School of Medical Sciences, Faculty of Medicine, University of New South Wales, Sydney, Australia.
Duke University Division of Physical Therapy, Duke Clinical Research Institute, North Carolina, USA.
Braz J Phys Ther. 2020 Mar-Apr;24(2):177-184. doi: 10.1016/j.bjpt.2019.01.009. Epub 2019 Jan 30.
To determine the reliability, internal consistency, measurement error, convergent validity, and floor and ceiling effects of three quality assessment tools commonly used to evaluate the quality of diagnostic test accuracy studies in physical therapy. A secondary aim was to describe the quality of a sample of diagnostic accuracy studies.
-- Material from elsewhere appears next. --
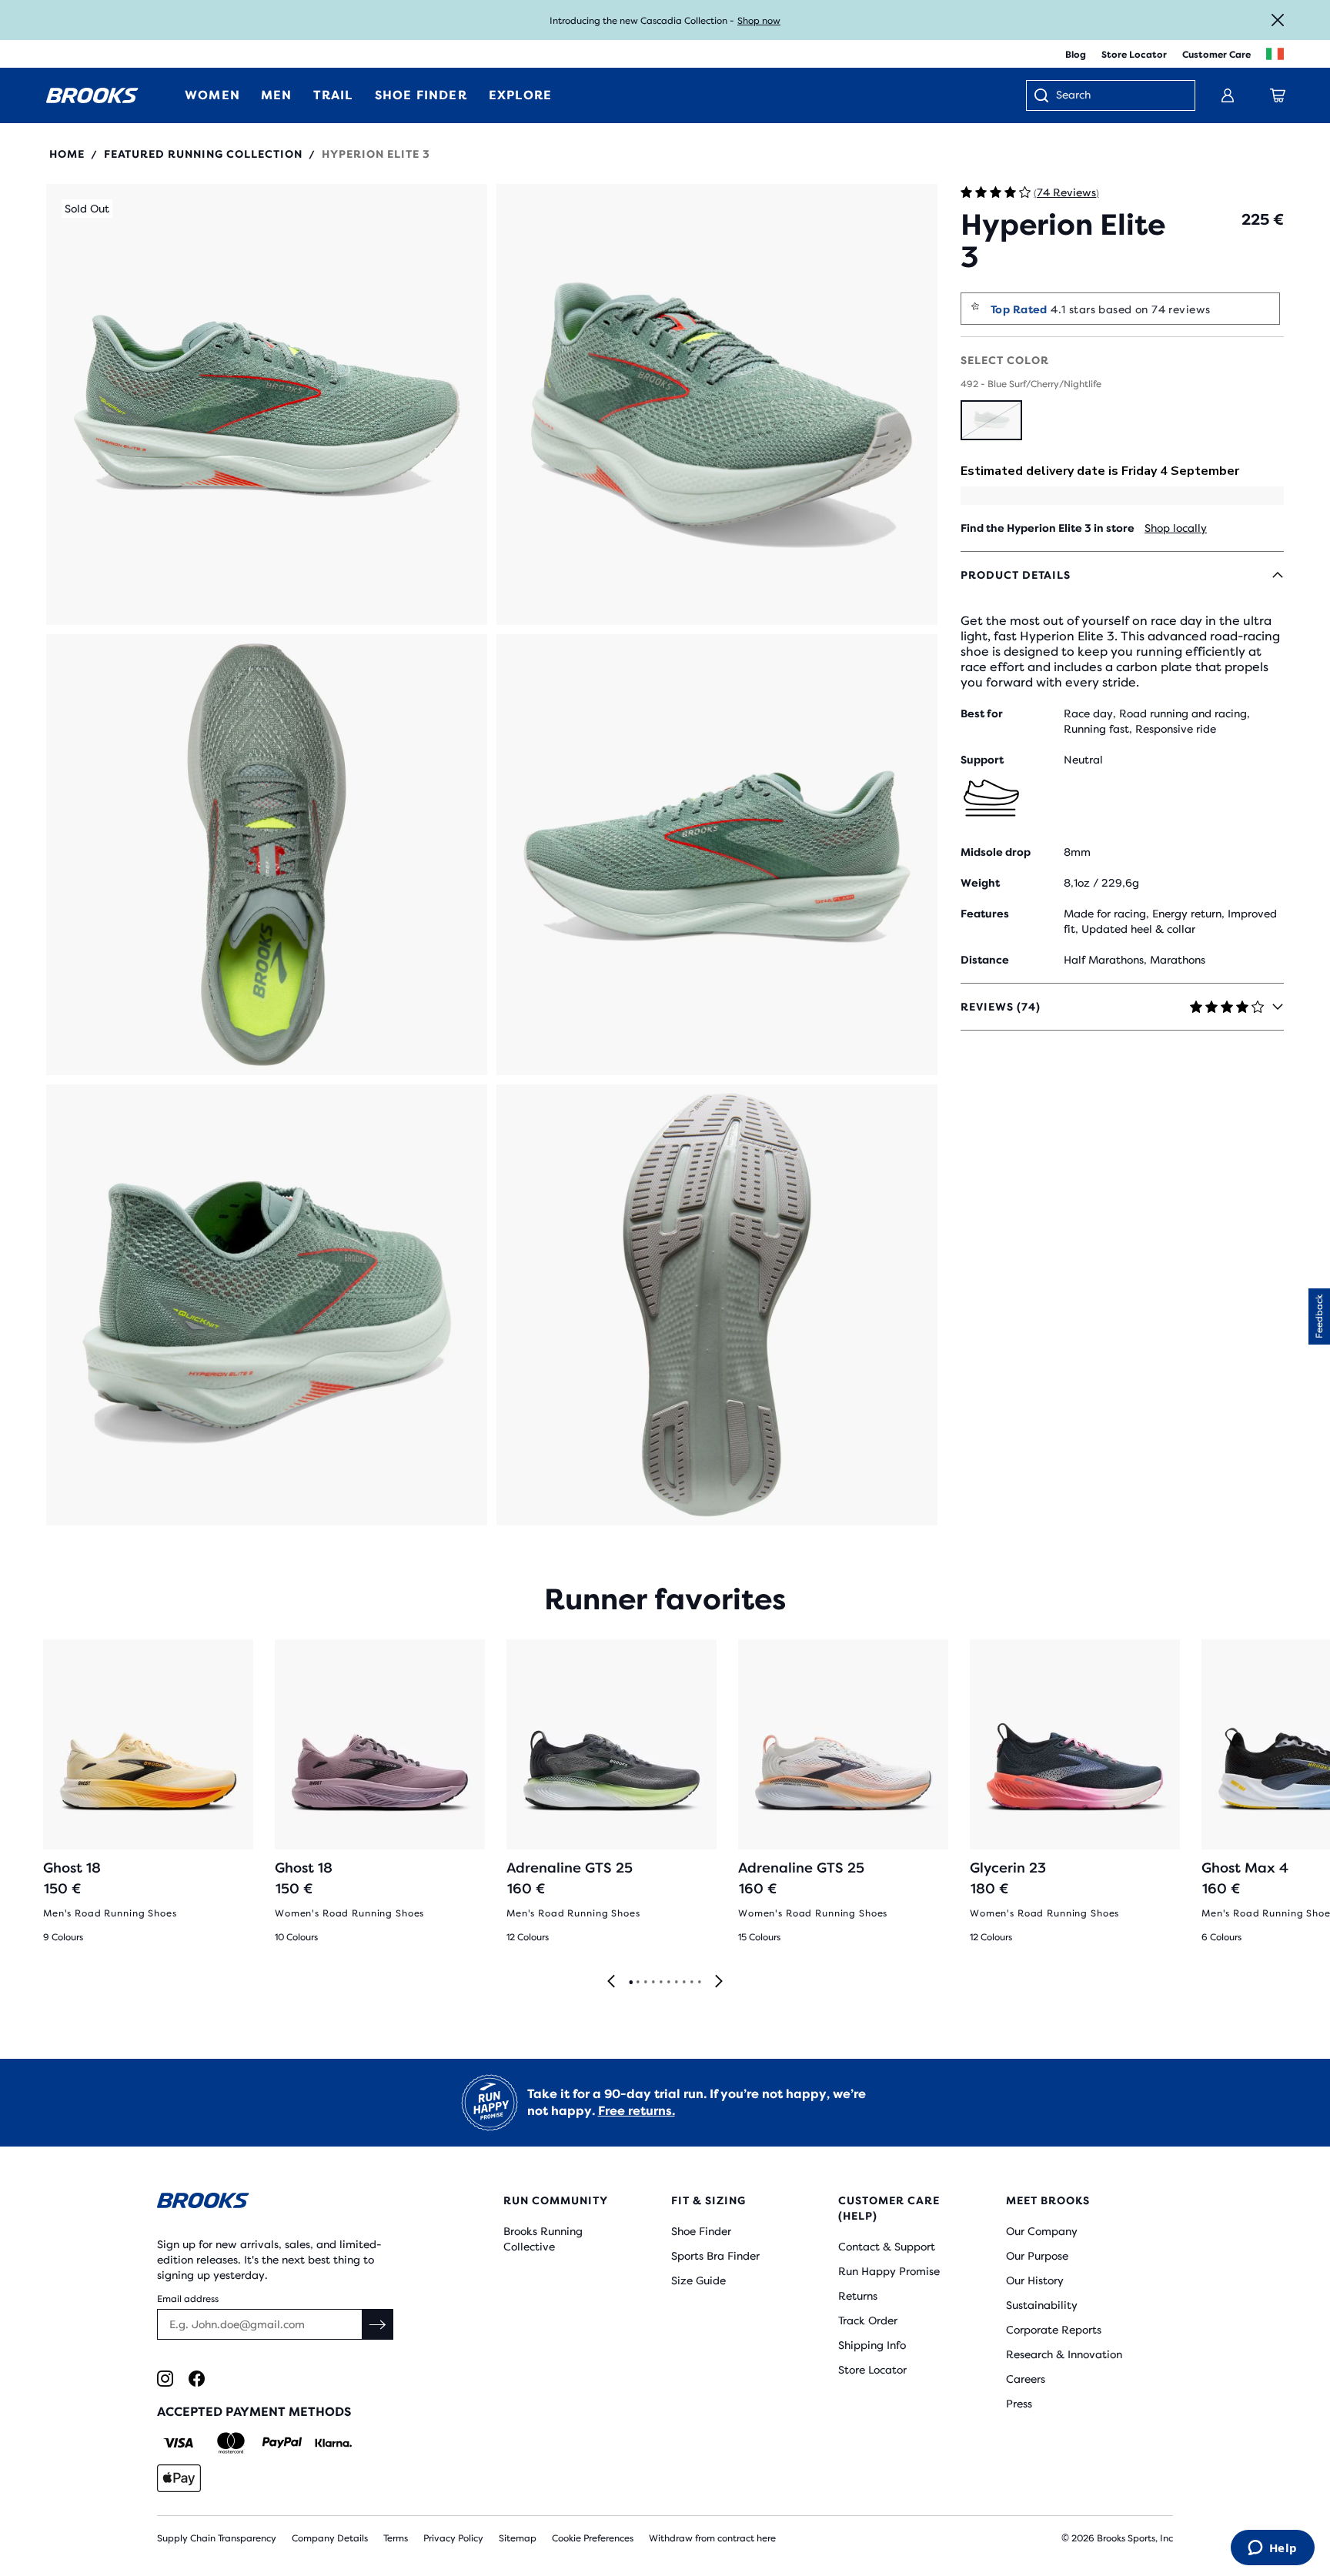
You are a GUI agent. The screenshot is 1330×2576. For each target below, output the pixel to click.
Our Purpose (1037, 2256)
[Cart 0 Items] (1277, 95)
50 studies were randomly selected from a comprehensive database of physical therapy-relevant diagnostic accuracy studies. Two reviewers independently rated each study with the Quality Assessment of Diagnostic Accuracy Studies (QUADAS), Quality Assessment of Diagnostic Accuracy Studies 2 (QUADAS-2) and Diagnostic Accuracy Quality Scale (DAQS) tools in random sequence.
Only 7% of QUADAS items, 14% of QUADAS-2 items, and 33% of DAQS items had at least moderate inter-rater reliability (kappa>0.40). Internal consistency and convergent validity measures were acceptable (>0.70) in 33% and 50% of cases respectively. Floor or ceiling effects were not present in any tool. The quality of studies was mixed: most avoided case-control sampling strategies and used the same reference standard on all subjects, but many failed to enroll a consecutive or random sample of subjects or provide confidence intervals about estimates of diagnostic accuracy.
The QUADAS, QUADAS-2 and DAQS tools provide unreliable estimates of the quality of studies of diagnostic accuracy in physical therapy.
确定三种常用于评估物理治疗中诊断准确性研究质量的工具的可靠性、内部一致性、测量误差、收敛效度以及地板和天花板效应。次要目的是描述一组诊断准确性研究的质量。
从物理治疗相关诊断准确性研究的综合数据库中随机选择了 50 项研究。两位审查员以随机顺序分别使用《诊断准确性研究质量评估工具》(QUADAS)、《诊断准确性研究质量评估工具 2》(QUADAS-2)和《诊断准确性质量量表》(DAQS)工具对每项研究进行独立评估。
仅有 7%的 QUADAS 项目、14%的 QUADAS-2 项目和 33%的 DAQS 项目具有至少中度的观察者间可靠性(kappa>0.40)。内部一致性和收敛效度测量在 33%和 50%的情况下分别是可接受的(>0.70)。在任何工具中都不存在地板或天花板效应。研究的质量参差不齐:大多数研究避免了病例对照抽样策略,并在所有受试者中使用相同的参考标准,但许多研究未能招募连续或随机的受试者样本,或提供关于诊断准确性估计的置信区间。
QUADAS、QUADAS-2 和 DAQS 工具对物理治疗中诊断准确性研究的质量提供了不可靠的估计。